自分は結局なんなのか。それがここでハッキリしたのは、どんなものであれミチルに一つの区切りをつけてくれる。
「ミチル、大丈夫……?」
優しいルークはミチルの手にそっと自分の手のひらを重ねる。それは、とても温かかった。
ミチルはそれでようやく笑うことができた。
「ん……まあまあかなあ」
自分の正体がわかったことと、自分に課される役割が何なのかはまた別の問題だ。
そこに大きな不安はあるけれど、ミチルの側には頼れるイケメン達がいる。
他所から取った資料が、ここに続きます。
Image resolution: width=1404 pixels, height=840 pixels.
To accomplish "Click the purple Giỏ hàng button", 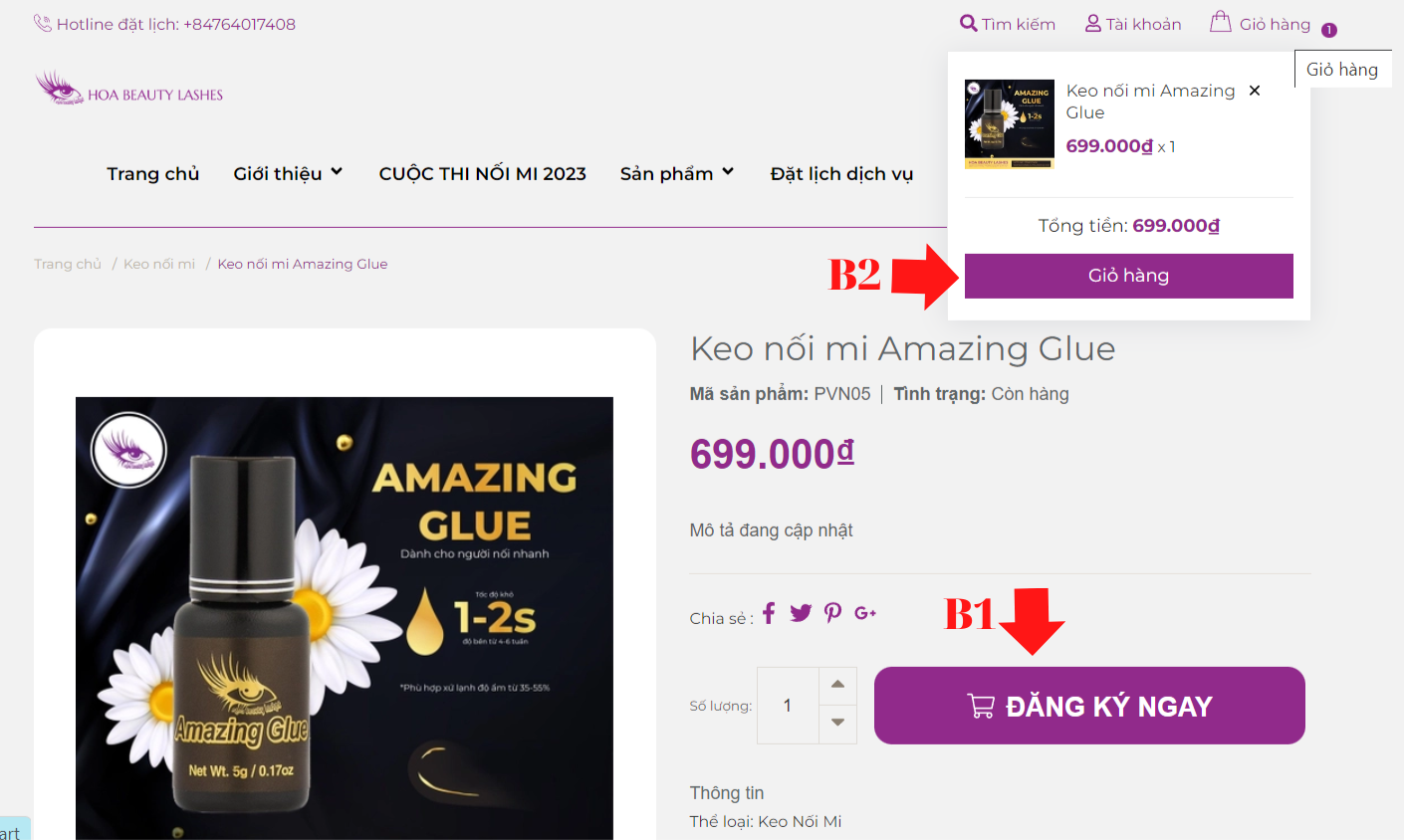I will pyautogui.click(x=1128, y=276).
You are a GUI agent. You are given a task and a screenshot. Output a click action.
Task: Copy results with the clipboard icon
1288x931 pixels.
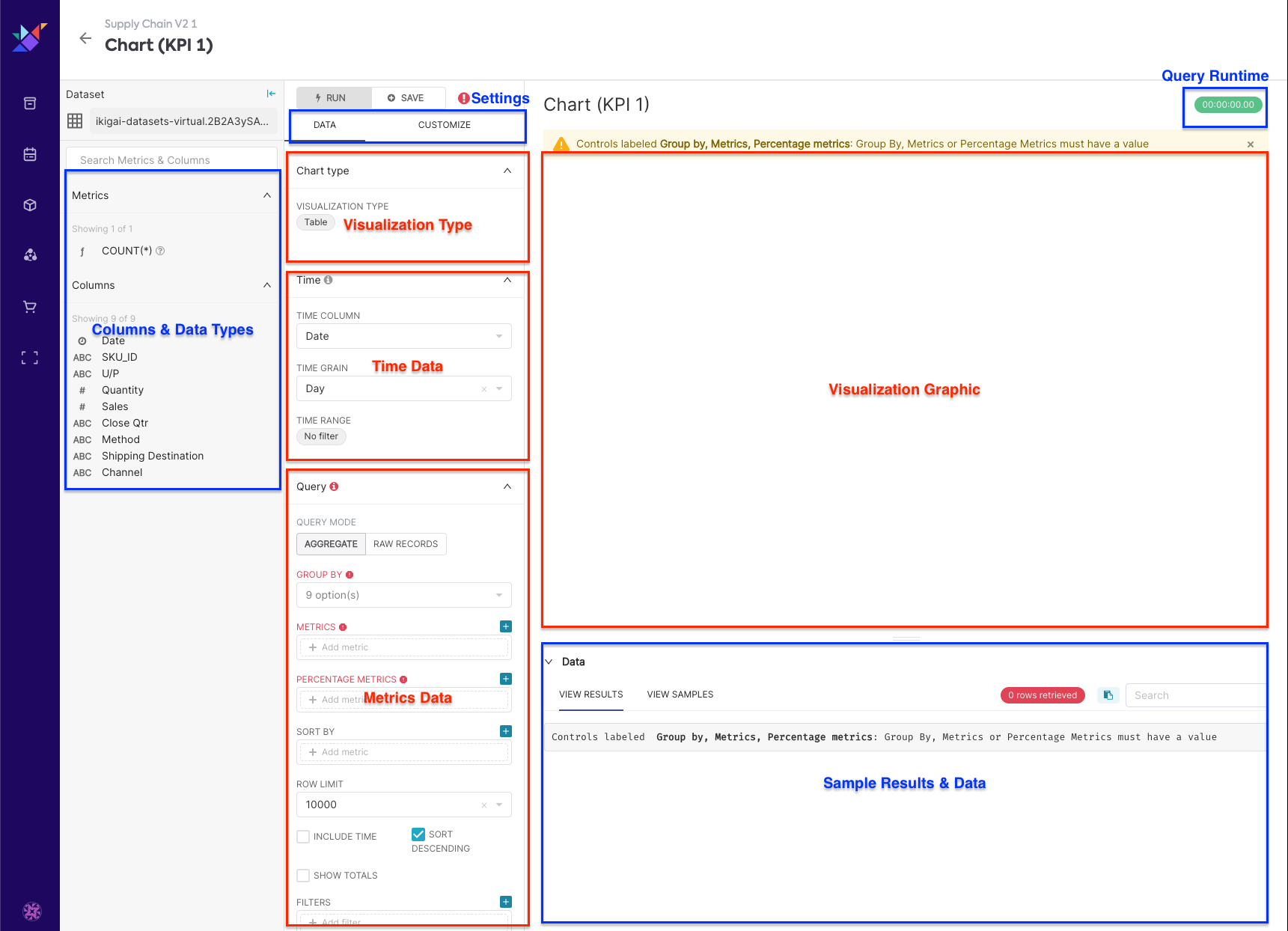click(1108, 695)
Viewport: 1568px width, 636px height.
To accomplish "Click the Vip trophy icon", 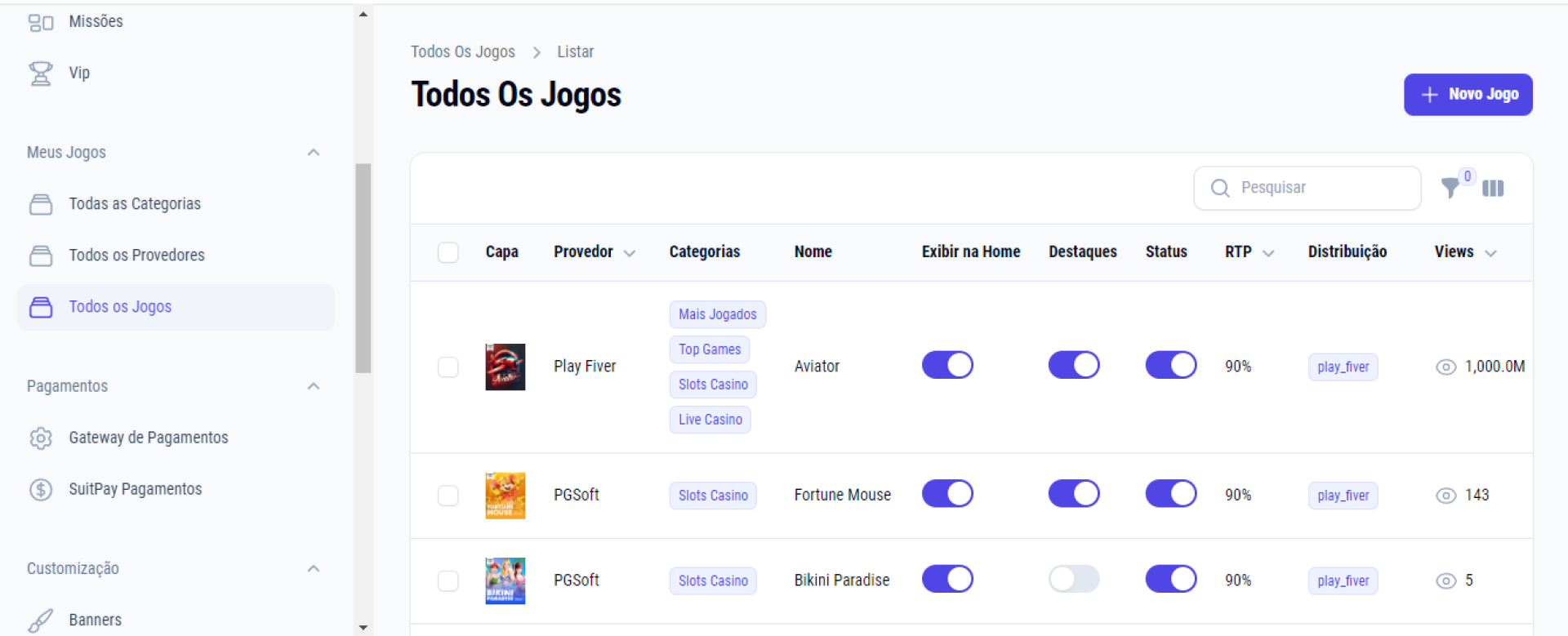I will [40, 73].
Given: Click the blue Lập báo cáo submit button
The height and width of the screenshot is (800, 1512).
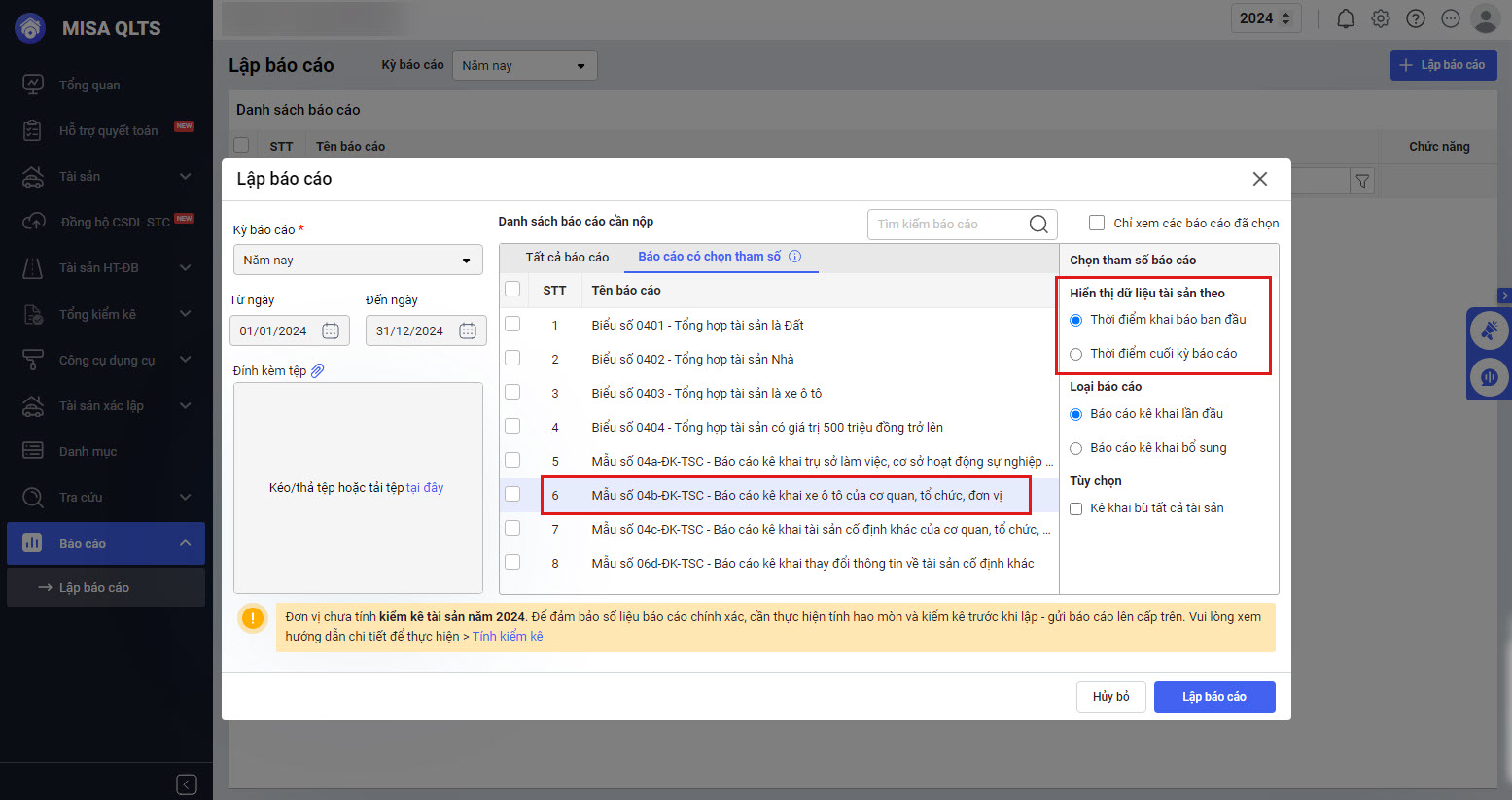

ここから先は一人ではない、そう思えたからミチルは笑うことができた。
「むむむむ……」
ミチルが少しの強がりで笑う様を見たジェイは複雑な思いを持って眉をひそめていた。
「どうした、ジェイ?」
エリオットがそう聞くと、ジェイはまとまらない頭でそのままの言葉を述べる。
「ミチルを親元から引き離し、たった一人でこの世界に召喚した法皇様には無礼だが怒りを覚える。だが、そうでなければ私はミチルに出会えなかった。ミチルと会えたことは私の幸福の全て。ミチルのいない世界などもはや考えられない。そう思うと……複雑だ」
ぽんこつナイトの言葉は、いつだってシンプルな真実をくれる。
「全くその通り。俺だってそう言おうと思ってたもんね!」
「そりゃそうだ。過程はどうあれ、ミチルはおれの妻になって悠々と暮らせばいいんだよ」
「シウレンの父母にはなれないかもしれないが、儂はそれ以上の愛で×××……!」
「ミチルは、ぼくのために、ここに来てくれた、です!」
イケメン達の言葉は、いつだってミチルに希望を与えてくれる。
「みんな……」
大好きだよ。
胸に広がったこの気持ちを、ミチルは大切にしまった。
いつか、それを伝える日が来るまで大事に育てよう。
「なるほど……カリシムス候補者の心をここまで掴んでいるとは、優秀なセイソンだ。プルケリマシステムは正常に働いているようだが、この盲目ぶりはかえって異常やもしれぬ」
「おい、法皇チビ。すげえ不穏なこと言ってんじゃねえぞ」
エーデルワイスの呟きをめざとく聞き取るエリオットは、王子の身分だからこその不遜な態度でメンチをきった。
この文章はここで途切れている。